Okay, this time I mean it. This is entirely a character development post. ;) It has nothing to do with the plot. It's just something that grew out of a weekly task I've assigned myself - since I'm not taking any language classes this semester, I make a point of writing something in Russian at least once a week to stay in practice. This week, I got to thinking about what Zenya would say to her family about the recent developments. This is it. (Translated, of course!) :)
RPG:
[MD3, 2:30AM, the lodge]
Zenya tried to sleep, but in the darkness and silence, the scenes of the evening played out time and time again, taunting her overly tired mind. She hadn't thought about the things she had done, she had just done them. Logic had flown out the window the moment Leo said the name Docker. Sorting through all that had happened after that would take time.
In disgust, Zenya threw back the blankets, got up and went to the window. Nothing but darkness and the ominous shadows of trees greeted her, and there was something appropriate in that, like a reflection of her own thoughts. She stared out into the black night for a long time, until the chill of the night air got the better of her.
Wrapping herself in a blanket, she sat down on the edge of the bed and turned on the bedside lamp. The light stung her eyes, and she retrieved a scarf from her suitcase and threw it over the shade. Taking up a notepad and pen, she began to write.
*****
Darling Borushka,
My sweet brother, I can still remember your eyes, how they looked at me that last time, with such bitter disappointment. In that brief instant, there was nothing I would not have done to change all the things that had happened, but then it was too late. I fear that you can never know how truly sorry I was for whatever pain I caused you and Irya, Mama and Papa. My prayer is that where ever you are, you can see that I have found my path, that in my own way, I have paid a thousand times for mistakes I made.
I was angry and jealous. There is no excuse and so I offer none. I was young and foolish and you were being presented the opportunity to escape a life that I despised. I looked around and saw others living and learning and experiencing life while we were trapped and isolated. Now I understand and see it differently, but then I felt like a prisoner of a culture that was meaningless to me. And you, my truest friend, were about to leave me. At the time, it seemed unforgivable.
It is so ironic that events should play out the way they have, here in the place you were running to, though you never made it that far. You see, I've learned the identity of the man who took your life and the lives of our sister and parents. Although I do not yet know all of the circumstances surrounding your murder, I have the opportunity to find out. And it terrifies me. There is a big part of me that would rather live with the mystery than to know the truth. But I know that I must accept whatever truth there is to discover, though to me, it is an ancient wound being torn open once again.
Tonight, I came face to face with your killer, across the expanse of the Great Hall at MIT. I know how you would appreciate poetry of that fact. How many lives has he destroyed? How many families has he ripped apart? That I should encounter him there, where the life you desired, but that he denied you, would have started!
I thought I wanted justice, Borya. But blood revenge would have been so much sweeter. My life, my freedom, my future, everything ceased to matter to me, if only I could live long enough to see him dead. Who else could I tell this to, Borushka, but tonight I glimpsed insanity.
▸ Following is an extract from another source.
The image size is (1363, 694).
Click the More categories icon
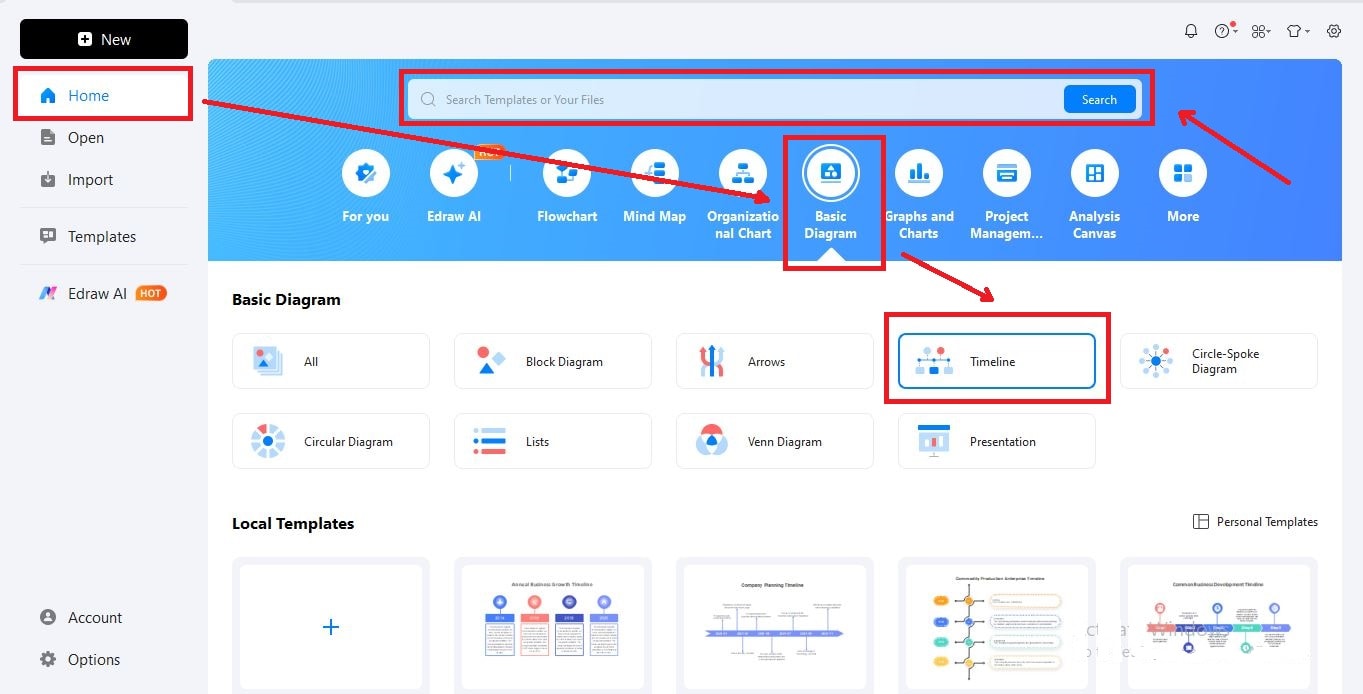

I didn't care about the danger to myself, or the risk to my friends. When I heard that name, Docker, I cared only about finding a chance to avenge you, and everything else be damned. I don't think I really expected to survive the confrontation, or how else could I have even considered those actions? I know that I could never live with myself if I killed a man in cold blood, even him, but that was just what I intended to do.
He was threatening a young woman, the girlfriend of one of the men I work with. But really, that's not the point. My intention was to kill him, not to save her. In truth, I don't believe the circumstances would have mattered - just that he was there, and I was there, and it presented an opportunity that was very nearly irresistible.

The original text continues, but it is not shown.